EXERCISE DATA =>
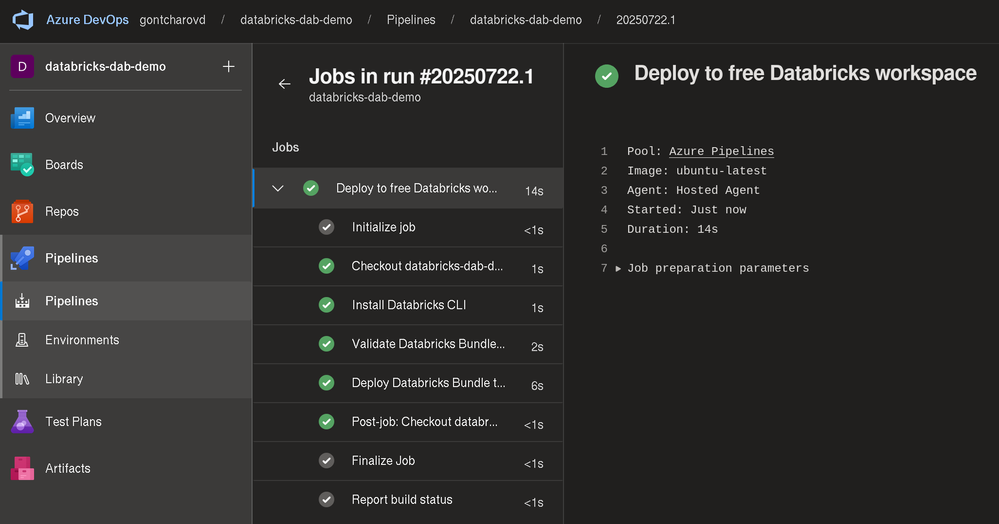The height and width of the screenshot is (524, 999).
Task: Go back using the left arrow
Action: point(284,84)

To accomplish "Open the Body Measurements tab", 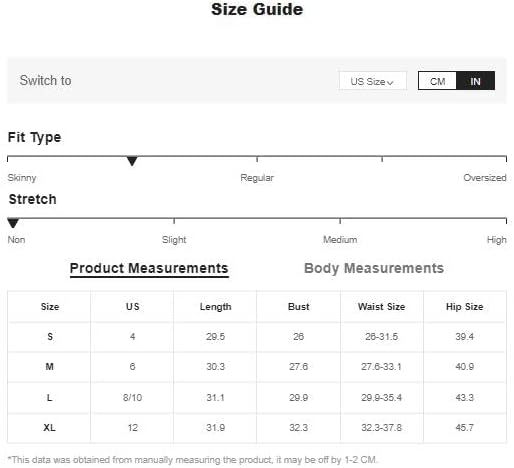I will pyautogui.click(x=374, y=268).
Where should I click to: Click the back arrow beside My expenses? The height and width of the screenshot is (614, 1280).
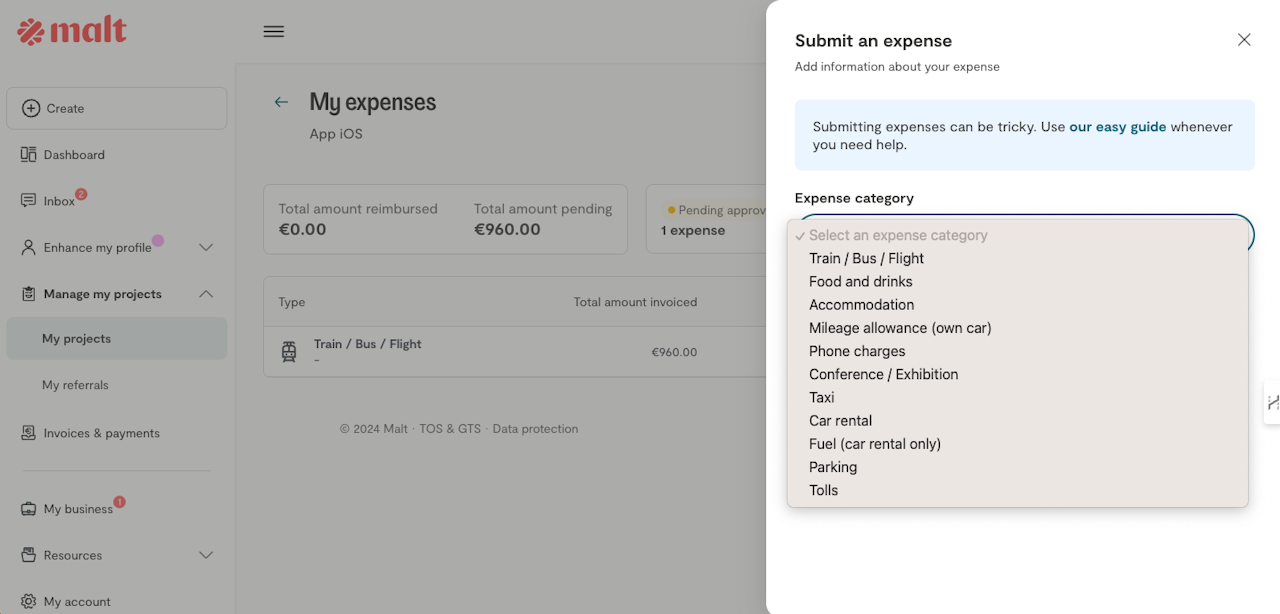click(281, 102)
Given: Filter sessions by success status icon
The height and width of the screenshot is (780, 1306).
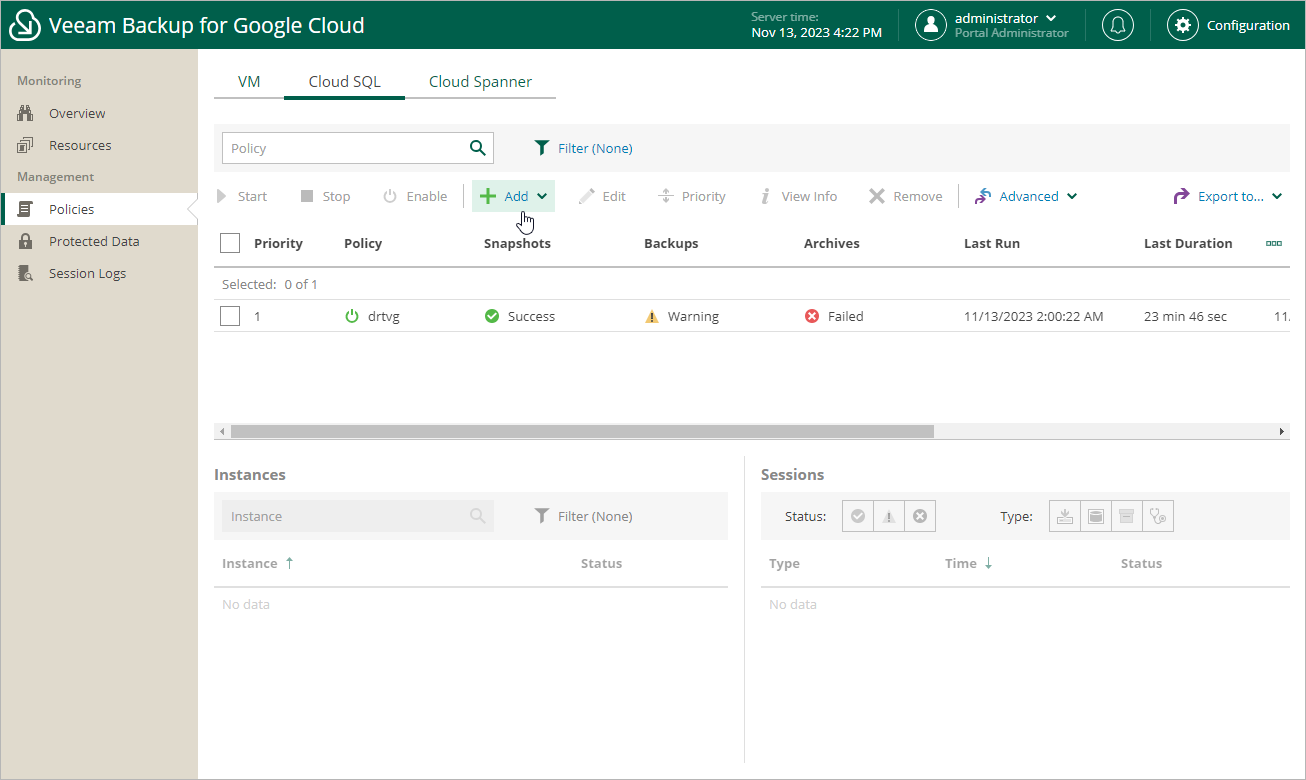Looking at the screenshot, I should [x=857, y=516].
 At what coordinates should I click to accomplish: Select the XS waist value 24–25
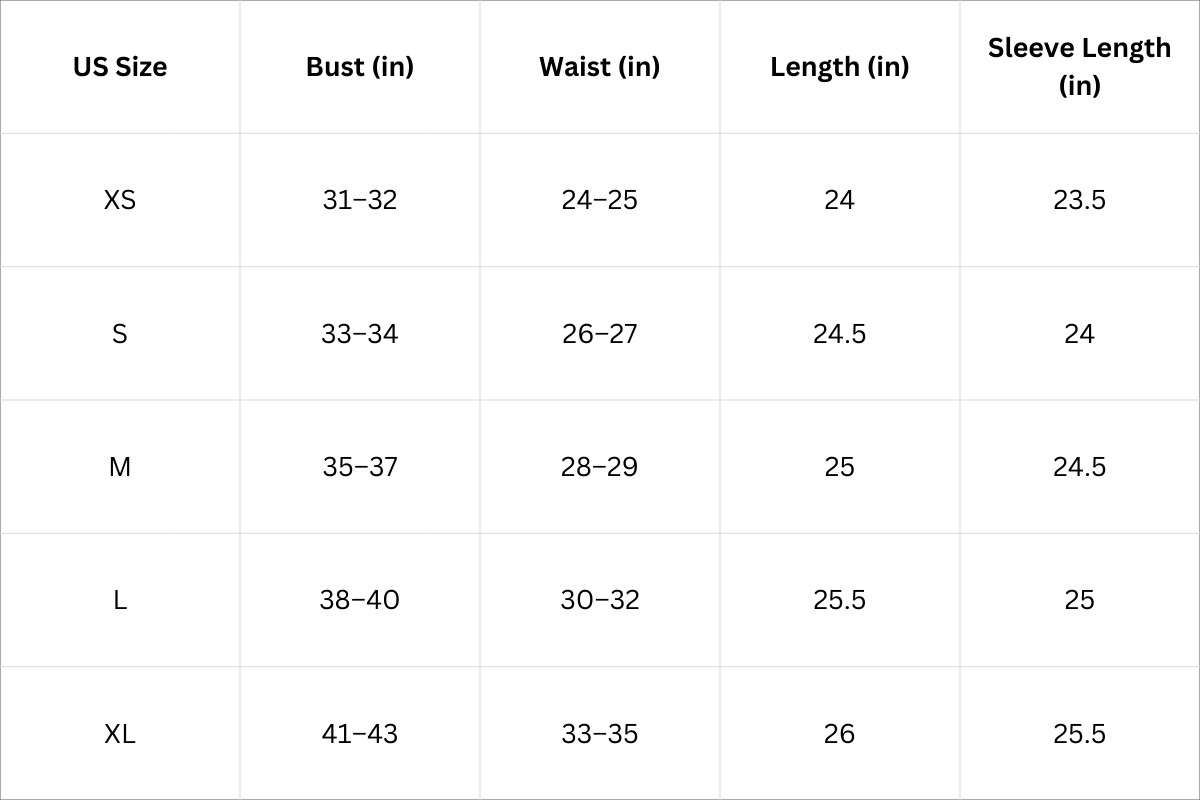tap(600, 200)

WHAT YOU NEED TO DO => Omit all pictures and write out, exactly, only the lines from the line containing "At what coordinates" through the last line of the entries above.

RESPONSE TO THIS TASK =>
 At what coordinates should I click to accomplish: Select the XS waist value 24–25
tap(600, 200)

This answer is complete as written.